Entra in sala con i capelli bagnati per la doccia e con tutto l’armamentario del trucco. Lo appoggia sul tavolo.
“Cos’hai?” le chiedo
“Niente”
“Mi sembri triste.”
“No…non sono triste. Sto solo pensando”
“A cosa pensi?”
“Nulla, sono pensieri stupidi.”
“E allora non pensarci”
“E’ perché non so affrontarli.”
“Capisco” dico, ma non è vero.
Verso il caffè solo in una tazzina; lei non lo beve per paura di rovinarsi lo smalto dei denti. Inizia a strapparsi dei peluzzi dalle sopracciglia.
“Senza trucco sembri una bambina”
“Lo so, me lo dici sempre…ma io non devo sembrare più giovane. Devo sembrare più bella”
Continua a truccarsi esaminandosi nello specchietto del beautycase. Il rossetto le rende esagerata la bocca, quasi in modo clownesco. Lo sa anche lei, ne abbiamo già discusso, ma non può rinunciarci: quello è il suo vero marchio di fabbrica.
“A che ore ci vediamo domani?” le chiedo.
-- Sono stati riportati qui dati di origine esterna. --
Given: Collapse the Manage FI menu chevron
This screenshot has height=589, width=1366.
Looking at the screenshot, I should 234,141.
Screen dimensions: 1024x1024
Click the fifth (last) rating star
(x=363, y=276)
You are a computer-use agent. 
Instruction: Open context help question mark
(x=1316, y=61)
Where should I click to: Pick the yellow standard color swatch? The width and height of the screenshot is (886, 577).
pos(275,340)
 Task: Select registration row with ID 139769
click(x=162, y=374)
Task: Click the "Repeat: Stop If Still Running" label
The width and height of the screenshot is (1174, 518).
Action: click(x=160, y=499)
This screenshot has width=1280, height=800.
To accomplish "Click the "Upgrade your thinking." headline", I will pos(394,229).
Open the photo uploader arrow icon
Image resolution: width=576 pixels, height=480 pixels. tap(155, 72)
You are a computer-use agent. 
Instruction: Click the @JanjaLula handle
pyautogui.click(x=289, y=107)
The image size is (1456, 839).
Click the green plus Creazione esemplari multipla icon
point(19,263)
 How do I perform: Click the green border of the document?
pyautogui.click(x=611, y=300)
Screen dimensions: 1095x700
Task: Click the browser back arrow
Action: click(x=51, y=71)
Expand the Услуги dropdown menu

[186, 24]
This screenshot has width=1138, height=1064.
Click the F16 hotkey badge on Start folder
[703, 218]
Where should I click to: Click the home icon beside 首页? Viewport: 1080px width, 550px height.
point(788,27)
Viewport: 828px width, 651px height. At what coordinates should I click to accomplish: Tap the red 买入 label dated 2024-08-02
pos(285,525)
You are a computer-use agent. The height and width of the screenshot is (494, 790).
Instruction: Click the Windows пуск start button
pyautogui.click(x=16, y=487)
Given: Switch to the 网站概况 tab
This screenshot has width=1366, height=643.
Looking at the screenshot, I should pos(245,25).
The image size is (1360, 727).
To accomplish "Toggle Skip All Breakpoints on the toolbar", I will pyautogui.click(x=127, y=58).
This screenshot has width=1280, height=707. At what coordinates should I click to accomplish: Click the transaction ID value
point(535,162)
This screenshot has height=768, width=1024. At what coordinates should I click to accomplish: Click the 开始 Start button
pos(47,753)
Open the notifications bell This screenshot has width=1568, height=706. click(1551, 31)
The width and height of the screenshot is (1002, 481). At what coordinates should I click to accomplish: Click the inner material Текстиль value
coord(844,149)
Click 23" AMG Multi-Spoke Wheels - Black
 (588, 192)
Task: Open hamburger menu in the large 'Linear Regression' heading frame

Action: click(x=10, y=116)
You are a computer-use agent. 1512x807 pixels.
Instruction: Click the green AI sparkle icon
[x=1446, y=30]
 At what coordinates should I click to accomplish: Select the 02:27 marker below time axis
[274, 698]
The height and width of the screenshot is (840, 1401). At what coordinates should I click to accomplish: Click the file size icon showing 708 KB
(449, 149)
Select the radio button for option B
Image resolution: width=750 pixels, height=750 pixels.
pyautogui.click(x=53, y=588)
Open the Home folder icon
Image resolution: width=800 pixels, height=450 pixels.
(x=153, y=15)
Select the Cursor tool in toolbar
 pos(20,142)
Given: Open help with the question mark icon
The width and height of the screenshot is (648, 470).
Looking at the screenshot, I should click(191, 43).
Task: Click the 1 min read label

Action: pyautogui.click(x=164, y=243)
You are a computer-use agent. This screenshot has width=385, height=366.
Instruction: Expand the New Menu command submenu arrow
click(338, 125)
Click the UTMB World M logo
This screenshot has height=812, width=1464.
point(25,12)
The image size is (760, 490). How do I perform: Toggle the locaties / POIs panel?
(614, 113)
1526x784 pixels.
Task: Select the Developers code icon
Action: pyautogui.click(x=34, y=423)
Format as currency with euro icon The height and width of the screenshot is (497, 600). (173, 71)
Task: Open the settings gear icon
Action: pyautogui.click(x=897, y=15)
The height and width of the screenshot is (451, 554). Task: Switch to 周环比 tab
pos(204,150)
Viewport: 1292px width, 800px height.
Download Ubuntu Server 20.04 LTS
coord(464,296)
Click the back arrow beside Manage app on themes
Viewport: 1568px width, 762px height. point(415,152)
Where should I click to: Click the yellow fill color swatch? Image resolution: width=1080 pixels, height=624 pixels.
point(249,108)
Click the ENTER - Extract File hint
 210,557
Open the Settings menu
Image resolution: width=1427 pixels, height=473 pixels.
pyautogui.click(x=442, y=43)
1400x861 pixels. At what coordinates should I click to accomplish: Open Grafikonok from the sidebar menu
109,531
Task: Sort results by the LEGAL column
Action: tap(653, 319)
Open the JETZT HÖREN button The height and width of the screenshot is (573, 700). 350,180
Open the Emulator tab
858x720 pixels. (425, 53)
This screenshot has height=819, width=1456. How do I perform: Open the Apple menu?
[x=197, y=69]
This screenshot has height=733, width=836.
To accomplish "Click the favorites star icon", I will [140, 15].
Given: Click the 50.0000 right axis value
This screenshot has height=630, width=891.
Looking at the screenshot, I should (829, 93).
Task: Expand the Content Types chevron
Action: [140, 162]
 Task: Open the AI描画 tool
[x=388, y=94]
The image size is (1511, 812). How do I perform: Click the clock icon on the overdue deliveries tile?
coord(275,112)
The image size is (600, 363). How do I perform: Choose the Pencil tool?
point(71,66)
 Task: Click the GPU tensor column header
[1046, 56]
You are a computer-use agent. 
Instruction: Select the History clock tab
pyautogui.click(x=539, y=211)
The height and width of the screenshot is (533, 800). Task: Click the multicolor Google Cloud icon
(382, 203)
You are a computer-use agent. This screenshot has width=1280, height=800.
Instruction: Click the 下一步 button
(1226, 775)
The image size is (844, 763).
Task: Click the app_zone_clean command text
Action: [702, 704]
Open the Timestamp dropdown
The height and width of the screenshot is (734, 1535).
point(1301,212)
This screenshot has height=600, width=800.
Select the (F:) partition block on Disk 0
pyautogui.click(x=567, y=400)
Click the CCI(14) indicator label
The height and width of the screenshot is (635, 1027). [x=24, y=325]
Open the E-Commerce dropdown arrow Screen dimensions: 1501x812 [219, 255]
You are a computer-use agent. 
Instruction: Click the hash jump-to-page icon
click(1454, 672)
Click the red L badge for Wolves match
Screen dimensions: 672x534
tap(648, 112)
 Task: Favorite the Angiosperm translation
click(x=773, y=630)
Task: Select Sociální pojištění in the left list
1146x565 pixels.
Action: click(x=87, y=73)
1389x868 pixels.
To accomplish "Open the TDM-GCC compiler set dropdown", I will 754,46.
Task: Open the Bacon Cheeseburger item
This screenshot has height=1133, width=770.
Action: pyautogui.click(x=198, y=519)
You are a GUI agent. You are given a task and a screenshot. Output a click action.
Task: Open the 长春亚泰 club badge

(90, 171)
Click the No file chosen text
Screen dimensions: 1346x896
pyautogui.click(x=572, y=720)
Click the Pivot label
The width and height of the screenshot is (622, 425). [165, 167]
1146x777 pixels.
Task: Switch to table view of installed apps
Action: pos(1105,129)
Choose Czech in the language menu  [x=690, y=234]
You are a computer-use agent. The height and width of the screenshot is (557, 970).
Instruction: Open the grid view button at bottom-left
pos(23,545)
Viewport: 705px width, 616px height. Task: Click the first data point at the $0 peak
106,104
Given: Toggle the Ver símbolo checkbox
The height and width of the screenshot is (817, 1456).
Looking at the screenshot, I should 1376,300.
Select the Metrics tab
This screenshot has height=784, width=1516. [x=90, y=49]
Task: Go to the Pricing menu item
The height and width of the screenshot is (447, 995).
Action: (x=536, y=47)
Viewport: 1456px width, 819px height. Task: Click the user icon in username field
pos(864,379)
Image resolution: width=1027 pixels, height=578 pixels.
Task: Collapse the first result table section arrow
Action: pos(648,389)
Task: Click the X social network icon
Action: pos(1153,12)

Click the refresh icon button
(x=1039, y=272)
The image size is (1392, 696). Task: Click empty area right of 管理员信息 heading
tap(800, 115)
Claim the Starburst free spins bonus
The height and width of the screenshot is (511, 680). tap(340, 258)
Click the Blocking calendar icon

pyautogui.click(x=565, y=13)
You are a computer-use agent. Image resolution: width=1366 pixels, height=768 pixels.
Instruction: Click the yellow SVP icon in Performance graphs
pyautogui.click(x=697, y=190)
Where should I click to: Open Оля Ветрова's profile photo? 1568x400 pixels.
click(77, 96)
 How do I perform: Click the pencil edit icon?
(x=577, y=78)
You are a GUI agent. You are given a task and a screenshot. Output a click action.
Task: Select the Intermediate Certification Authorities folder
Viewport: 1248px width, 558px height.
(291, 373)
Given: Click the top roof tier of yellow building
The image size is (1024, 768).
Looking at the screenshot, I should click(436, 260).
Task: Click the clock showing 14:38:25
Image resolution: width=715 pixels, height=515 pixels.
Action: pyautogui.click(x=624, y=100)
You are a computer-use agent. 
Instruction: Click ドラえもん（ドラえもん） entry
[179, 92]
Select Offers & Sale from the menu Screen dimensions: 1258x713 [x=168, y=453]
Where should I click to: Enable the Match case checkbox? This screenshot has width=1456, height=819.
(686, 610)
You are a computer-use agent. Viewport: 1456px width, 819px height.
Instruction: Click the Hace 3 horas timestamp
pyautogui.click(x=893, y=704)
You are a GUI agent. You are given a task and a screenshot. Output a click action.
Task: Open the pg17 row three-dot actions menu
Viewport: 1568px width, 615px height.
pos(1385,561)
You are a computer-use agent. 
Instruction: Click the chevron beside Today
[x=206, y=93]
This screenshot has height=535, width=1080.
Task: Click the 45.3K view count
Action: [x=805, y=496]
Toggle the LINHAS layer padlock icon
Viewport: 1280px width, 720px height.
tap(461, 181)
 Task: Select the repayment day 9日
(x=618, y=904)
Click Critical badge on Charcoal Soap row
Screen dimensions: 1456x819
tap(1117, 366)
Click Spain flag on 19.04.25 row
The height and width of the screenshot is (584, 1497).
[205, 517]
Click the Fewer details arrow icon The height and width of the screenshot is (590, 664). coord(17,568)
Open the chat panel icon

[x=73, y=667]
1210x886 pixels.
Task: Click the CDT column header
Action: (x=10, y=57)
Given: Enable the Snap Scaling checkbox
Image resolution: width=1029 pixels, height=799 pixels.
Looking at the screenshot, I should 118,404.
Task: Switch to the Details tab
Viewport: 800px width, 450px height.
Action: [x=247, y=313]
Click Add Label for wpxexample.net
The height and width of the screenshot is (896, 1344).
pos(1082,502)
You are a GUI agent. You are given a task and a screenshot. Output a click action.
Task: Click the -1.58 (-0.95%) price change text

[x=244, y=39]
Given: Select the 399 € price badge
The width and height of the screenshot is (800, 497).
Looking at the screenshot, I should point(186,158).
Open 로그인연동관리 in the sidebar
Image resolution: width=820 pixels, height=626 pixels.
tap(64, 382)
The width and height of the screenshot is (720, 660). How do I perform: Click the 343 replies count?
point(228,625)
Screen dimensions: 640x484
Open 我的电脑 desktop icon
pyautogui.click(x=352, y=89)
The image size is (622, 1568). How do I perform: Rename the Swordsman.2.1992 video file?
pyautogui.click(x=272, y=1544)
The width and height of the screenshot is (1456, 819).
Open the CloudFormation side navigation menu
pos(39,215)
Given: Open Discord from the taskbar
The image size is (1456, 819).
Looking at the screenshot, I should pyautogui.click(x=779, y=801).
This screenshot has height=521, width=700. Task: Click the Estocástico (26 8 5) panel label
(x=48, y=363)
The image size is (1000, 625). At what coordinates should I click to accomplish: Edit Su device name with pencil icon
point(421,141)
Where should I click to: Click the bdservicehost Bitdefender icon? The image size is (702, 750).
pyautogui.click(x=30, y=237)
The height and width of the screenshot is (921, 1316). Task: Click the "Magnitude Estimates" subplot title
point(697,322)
“Non lo so. Appena posso ti chiamo…tu però non chiamarmi.”
“Io non ti chiamo…ti ho mai chiamata?”
“No…” Si tampona il viso con della bambagia, poi si alza e va di nuovo al bagno per asciugarsi i capelli. Sento il rumore del phon.
“Tu che fai… non esci?” mi grida.
“No, rimango qui.”
“Davvero?”
“Sì…magari lavoro un po’” non è vero, ma è solo un modo per tagliare il discorso.
Accendo la tv e mi siedo in poltrona. Dopo dieci minuti – o forse venti – arriva all’improvviso, alle mie spalle. Da dietro mi abbraccia:
 “Perché non vuoi uscire?”
“Perché non ne ho voglia… ho davvero delle cose da fare. Lo sai che si lavora meglio di notte.” L’ultima frase non voleva essere una battuta, ma lei non ci fa neppure caso.
Mi bacia la testa:
“Mi pare che tu non capisca una cosa:  io non voglio lasciarti.”